Seturut dengan itu, ketentuan Pasal 8 UU No. 39 Tahun 1999 tentang HAM menentukan kewajiban dan tanggung
jawab pemerintah dalam perlindungan, penghormatan dan pemenuhan HAM. Selanjutnya obligasi negara tersebut
diteguhkan kembali dalam ketentuan pasal berikut:
Pasal 71 : Pemerintah wajib bertanggung jawab menghormati, melindungi, menegakkan, dan memajukan HAM
Pasal 72: Kewajiban dan tanggung jawab Pemerintah sebagaimana dimaksud dalam Pasal 71, meliputi langkah
implementasi yang efektif dalam bidang hukum, politik, ekonomi, sosial, budaya, pertahanan keamanan negara
dan bidang lain
Berkaitan dengan obligasi tersebut, pemerintah adalah setiap penyelenggara negara yaitu pemerintah pusat dan
pemerintah daerah, seharusnya bekerja melayani masyarakat dengan berorientasi pada tataran tindakan dan tataran
hasil berbasis HAM. Pertanyaannya bagaimanakah mengukur implementasi kewajiban dan tanggung jawab
pemerintah dan pemerintah daerah (baca SKPD/Satuan Kerja Perangkat Daerah) dalam rangka perlindungan,
penghormatan, dan pemenuhan HAM. Hal ini berguna untuk memeriksa sejauh mana pemenuhan HAM telah
direalisasikan melalui langkah-langkah efektif. Hasilnya dapat dijadikan acuan dalam menyusun kebijakan ke depan
guna mempercepat pemenuhan HAM.
Ketentuan umum tentang HAM
Ada pun landasan hukum HAM diatur dalam;
Pertama, Pancasila, yakni Sila Kedua yang berbunyi Kemanusiaan yang Adil dan Beradab.
Kedua, UUD Republik Indonesia 1945 (Pasal 27-34, BAB XA, Pasal 28 A-J, Perubahan UUD Republik Indonesia 1945).
Ketiga, TAP MPR RI No: II/MPR/1993 tentang GBHN.
Keempat, TAP MPR RI No: XVII/MPR 1998 tentang HAM.
Kelima, UU Republik Indonesia No.5 Tahun 1998 tentang Pengesahan Konvensi menentang penyiksaan dan perlakuan
atau penghukuman lain yang kejam, tidak manusiawi atau merendahkan martabat manusia.
Keenam, UU RI No.39 Tahun 1999 tentang HAM,
Ketujuh, UU RI No. 26 Tahun 2000 tentang Pengadilan HAM.
Delapan, Keputusan Presiden RI No.129 Tahun 1998 tentang Rencana Aksi Nasional HAM yang telah diperbaharui dengan
Keppres RI No.61 Tahun 2003 tentang Rencana Aksi Nasional HAM.
Sembilan. Keppres RI No.181 Tahun 1998 tentang Komisi Nasional Anti Kekerasan Terhadap Perempuan.
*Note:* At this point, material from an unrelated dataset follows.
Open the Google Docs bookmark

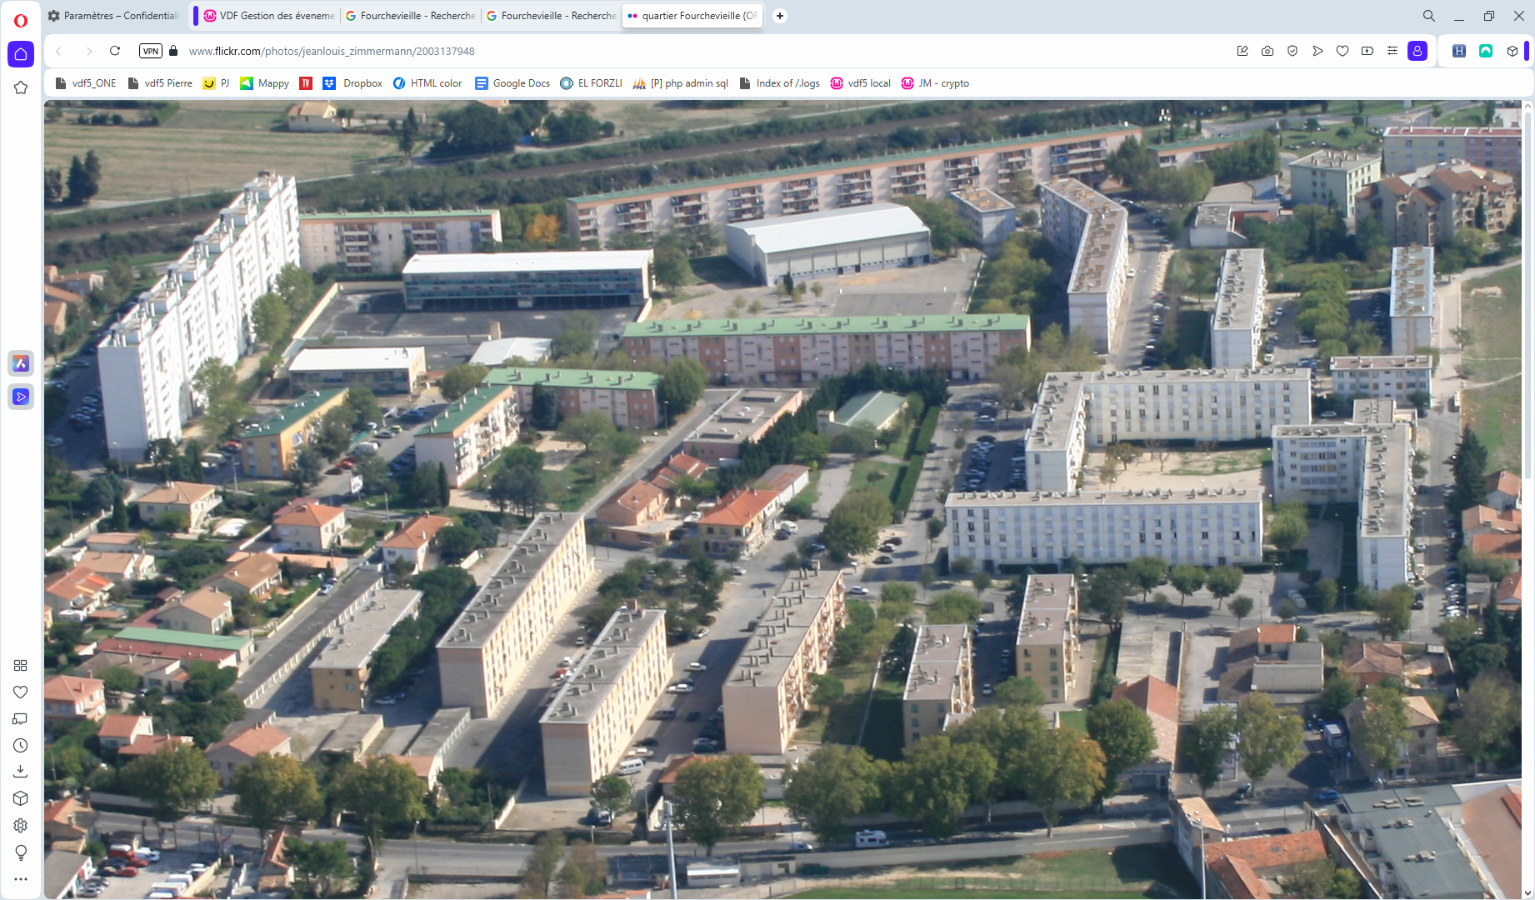pos(512,83)
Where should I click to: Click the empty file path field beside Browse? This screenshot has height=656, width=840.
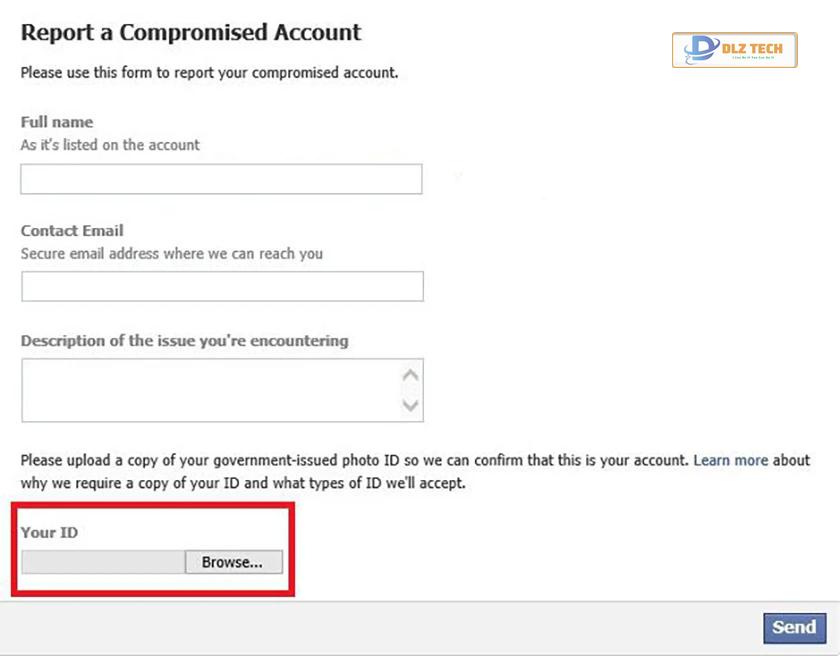[x=103, y=562]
Sepuluh, Instruksi Presiden RI No.126 Tahun 1998 tentang menghentikan penggunaan istilah pribumi dan non pribumi
dalam semua perumusan dan penyelenggaraan, perencanaan program ataupun pelaksanaan kegiatan penyelenggaraan
pemerintahan.
Sebelas, Deklarasi Universal HAM, tanggal 10 Desember 1945.
Duabelas, Deklarasi dan Program Aksi Wina Tahun 1993.
Adanya landasan hukum serta banyaknya UUD 1945 yang mengatur mengenai hak asasi manusia, maka negara tidak boleh
melakukan tindakan yang tidak sesuai dengan UUD 1945.